The control panel shows that I have 4,25 MB or thereabouts of free RAM. It's just that the only thing that properly loads is ProDos 3.3. Neither GSOS 1 or 6.0.1 loads. GSOS 1 will give error messages and 6.0.1 will fill the progress bar but stop there. Without 4 MegGS, GSOS 1 will load ok and 6.0.1 of course will not load due to insufficient memory.
When the 6.0.1 progress bar is shown, I hear the same kind of ding as immediately after boot. Does this mean that an error occurs?
I'm using UnisDisk as my mass memory and the images are of 2MG or PO type. Has anyone else had success with 3 chip SIMM modules?
Yes. It's crashing.
Try a self-test. Hold down Open-Apple and Option on power up, or Open-Apple, Option, and Reset. There are other, more through memory tests if this one passes.
I was in talks with Vince. He said that the memory needs to be the ones with 9 chips. Just bought a set from eBay. In the meantime, I'll run diagnostics on memory.
I got the SIMMs that fit the bill and got GSOS 6.0.1 to load. It's a tad slow process with UniSDisk but it'll get my by until I've gathered funds for a proper hard disk solution.
I've been playing with Ultimate Apple 2's A2Pi, a small board that lets you install a Raspberry Pi into a slot in your Apple //, along with a boot diskette containing drivers that connect the Apple's physical keyboard, mouse, and drives to the GSPort emulator running on the Pi.
The only clunky part is that the GS emulator video out is via the Raspberry Pi; but on the flip side, you can connect and use a modern, inexpensive HDMI-capable flat panel monitor.
I haven't had a chance to do a lot with it yet, but so far I'm pretty impressed. You can run the emulator at "unlimited" speed, which makes using GS/OS a lot more pleasant than it is at a pokey 2.8mHz. And even the old Rev A Raspberry Pi has 256MB of onboard memory, which is of course more than adequate to emulate a //gs with 8MB of memory.
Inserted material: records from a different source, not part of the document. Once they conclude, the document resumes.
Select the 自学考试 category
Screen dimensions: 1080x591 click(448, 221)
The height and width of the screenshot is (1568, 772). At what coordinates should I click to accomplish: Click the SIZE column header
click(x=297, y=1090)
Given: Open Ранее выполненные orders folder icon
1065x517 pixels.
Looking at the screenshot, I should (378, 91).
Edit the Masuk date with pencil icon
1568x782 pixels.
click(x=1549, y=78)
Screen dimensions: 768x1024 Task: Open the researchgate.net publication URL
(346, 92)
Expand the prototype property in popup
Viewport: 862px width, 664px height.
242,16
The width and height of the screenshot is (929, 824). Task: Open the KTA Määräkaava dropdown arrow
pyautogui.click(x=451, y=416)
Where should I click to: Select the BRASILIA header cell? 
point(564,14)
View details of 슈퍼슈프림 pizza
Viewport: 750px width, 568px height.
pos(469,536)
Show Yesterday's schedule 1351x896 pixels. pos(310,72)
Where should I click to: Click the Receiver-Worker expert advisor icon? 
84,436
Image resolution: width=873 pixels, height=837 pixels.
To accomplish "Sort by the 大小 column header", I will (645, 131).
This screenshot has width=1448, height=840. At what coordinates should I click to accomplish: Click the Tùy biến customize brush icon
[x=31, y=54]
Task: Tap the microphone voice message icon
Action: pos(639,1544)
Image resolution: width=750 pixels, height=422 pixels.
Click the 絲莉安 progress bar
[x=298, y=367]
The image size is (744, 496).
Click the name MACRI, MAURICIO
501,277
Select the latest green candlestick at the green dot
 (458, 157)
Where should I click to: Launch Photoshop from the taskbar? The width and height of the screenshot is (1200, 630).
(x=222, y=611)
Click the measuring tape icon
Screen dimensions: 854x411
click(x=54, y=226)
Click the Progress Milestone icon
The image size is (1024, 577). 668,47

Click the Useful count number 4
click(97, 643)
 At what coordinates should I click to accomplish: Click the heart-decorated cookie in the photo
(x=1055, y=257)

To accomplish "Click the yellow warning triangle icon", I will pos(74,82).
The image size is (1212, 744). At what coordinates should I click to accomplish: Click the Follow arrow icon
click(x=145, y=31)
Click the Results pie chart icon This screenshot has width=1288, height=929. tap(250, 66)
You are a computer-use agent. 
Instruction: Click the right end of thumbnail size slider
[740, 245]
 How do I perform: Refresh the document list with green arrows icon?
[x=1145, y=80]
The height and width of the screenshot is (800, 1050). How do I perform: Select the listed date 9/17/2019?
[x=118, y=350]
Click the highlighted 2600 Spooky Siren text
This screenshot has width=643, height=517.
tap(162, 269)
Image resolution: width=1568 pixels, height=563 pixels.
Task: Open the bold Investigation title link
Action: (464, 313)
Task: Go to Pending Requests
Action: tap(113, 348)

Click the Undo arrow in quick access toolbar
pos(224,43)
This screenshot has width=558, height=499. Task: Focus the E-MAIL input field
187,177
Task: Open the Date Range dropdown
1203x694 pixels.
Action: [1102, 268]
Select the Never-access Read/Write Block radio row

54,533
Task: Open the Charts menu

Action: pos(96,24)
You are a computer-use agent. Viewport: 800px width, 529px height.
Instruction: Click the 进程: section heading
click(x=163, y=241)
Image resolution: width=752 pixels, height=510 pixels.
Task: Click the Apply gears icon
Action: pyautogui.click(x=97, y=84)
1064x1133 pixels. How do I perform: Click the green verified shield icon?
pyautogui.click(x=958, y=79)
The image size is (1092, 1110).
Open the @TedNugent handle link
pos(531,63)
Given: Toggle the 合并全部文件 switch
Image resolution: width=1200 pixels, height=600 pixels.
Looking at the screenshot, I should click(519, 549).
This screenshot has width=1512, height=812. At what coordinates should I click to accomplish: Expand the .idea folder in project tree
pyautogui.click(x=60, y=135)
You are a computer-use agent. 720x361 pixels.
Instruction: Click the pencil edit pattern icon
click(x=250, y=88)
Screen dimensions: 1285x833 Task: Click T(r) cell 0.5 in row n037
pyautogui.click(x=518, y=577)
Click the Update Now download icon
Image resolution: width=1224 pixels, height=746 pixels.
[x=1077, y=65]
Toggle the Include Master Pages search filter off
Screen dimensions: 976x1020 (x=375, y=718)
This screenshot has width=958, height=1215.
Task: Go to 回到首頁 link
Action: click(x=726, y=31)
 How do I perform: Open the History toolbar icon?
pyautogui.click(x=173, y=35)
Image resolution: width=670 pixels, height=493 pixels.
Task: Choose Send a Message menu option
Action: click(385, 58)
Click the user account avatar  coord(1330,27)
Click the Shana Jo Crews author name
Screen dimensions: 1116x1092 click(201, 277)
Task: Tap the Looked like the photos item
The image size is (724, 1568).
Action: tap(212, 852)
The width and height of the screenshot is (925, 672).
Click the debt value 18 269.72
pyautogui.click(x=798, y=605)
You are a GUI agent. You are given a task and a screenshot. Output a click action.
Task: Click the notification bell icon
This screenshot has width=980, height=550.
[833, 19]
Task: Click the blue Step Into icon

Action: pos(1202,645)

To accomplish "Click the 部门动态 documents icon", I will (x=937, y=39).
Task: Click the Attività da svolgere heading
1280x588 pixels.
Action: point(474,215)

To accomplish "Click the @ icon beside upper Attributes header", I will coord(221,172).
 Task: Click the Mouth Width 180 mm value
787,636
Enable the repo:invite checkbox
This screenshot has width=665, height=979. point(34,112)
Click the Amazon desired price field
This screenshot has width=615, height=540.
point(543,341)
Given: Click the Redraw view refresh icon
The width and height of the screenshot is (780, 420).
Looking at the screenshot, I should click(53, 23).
If having a physical //gs isn't that big a deal for you, it's probably a lot cheaper to set up an A2Pi system-- as long as you have a spare Apple // to install it in. You can even buy it with a pre-configured SD card that comes with several emulators, A2Server, and some other fun stuff.
I managed to get an Apple 3.5 Drive some time ago. The drive itself seems to work but I can't use the Unisdisk daisy chained after that. It doesn't detect it behind the floppy drive.
I contacted Koichi and he told me that the daisy chaining of Unisdisk isn't possible. While I accept that I'm just wondering the whys and whatnots behind it. Is it that both units have the same number? I mean is the pass-through port in the 3.5 Drive just that, a pass-through? Is it possible to change the number for the 3.5 Drive?
There is a solution to your problem. You can buy a laser udc card that can recognize the 3.5 drive.